- **What you need to do**
Rewrite the data starting at the line that has "Task: Click the 訊息通知 count badge" and stopping after the line that has "click(x=426, y=49)". Keep the requests as they are and shift every coordinate in the answers by -124.

════════

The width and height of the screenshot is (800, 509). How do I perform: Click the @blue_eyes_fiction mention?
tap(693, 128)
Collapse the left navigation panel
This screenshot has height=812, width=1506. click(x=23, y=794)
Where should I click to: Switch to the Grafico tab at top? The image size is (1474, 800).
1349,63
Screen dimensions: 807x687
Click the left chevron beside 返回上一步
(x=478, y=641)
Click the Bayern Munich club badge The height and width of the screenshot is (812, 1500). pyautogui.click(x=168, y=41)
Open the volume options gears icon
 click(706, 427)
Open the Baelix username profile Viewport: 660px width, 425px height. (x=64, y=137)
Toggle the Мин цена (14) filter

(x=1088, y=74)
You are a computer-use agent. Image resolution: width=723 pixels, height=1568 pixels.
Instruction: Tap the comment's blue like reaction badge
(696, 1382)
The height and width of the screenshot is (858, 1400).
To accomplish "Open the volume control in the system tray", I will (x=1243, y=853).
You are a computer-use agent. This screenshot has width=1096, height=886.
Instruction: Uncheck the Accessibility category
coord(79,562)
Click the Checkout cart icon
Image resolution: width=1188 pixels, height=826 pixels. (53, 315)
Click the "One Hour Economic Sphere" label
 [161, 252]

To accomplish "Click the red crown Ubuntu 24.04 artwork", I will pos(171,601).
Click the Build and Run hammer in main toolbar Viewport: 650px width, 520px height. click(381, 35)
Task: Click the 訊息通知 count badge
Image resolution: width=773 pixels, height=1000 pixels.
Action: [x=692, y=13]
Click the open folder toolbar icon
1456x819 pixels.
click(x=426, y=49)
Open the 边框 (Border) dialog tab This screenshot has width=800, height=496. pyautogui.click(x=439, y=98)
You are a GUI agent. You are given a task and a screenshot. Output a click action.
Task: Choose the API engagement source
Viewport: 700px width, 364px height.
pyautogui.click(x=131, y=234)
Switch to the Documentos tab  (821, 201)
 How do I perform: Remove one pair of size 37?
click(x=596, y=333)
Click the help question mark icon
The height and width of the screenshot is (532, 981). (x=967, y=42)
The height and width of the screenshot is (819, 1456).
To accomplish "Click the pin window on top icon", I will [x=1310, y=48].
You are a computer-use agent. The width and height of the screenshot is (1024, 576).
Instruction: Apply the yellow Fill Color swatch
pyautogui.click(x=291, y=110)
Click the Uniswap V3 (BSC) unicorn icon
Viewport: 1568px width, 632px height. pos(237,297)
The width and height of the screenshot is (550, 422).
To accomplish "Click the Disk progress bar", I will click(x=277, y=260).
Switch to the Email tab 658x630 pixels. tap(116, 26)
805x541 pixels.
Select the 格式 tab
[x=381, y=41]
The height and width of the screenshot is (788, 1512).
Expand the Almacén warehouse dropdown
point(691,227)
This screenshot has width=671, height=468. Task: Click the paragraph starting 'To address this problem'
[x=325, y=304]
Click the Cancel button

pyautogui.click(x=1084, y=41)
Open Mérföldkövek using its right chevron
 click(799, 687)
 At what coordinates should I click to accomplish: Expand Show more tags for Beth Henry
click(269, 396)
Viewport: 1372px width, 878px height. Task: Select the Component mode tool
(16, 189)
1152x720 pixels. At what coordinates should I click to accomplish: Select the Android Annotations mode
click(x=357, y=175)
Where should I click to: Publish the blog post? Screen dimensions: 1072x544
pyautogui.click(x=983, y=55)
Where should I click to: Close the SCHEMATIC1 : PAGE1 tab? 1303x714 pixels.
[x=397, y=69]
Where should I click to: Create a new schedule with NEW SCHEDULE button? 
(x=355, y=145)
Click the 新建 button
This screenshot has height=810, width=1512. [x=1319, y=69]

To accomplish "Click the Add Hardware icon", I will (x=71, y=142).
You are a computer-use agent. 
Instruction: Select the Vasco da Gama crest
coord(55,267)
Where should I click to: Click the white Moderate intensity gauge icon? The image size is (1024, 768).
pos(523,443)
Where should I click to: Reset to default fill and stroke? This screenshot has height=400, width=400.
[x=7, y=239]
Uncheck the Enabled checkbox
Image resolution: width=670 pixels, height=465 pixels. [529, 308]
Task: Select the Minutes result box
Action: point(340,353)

════════

- **Result of this task**
Task: Click the 訊息通知 count badge
Image resolution: width=773 pixels, height=1000 pixels.
Action: [x=568, y=-111]
Click the open folder toolbar icon
1456x819 pixels.
click(x=302, y=-75)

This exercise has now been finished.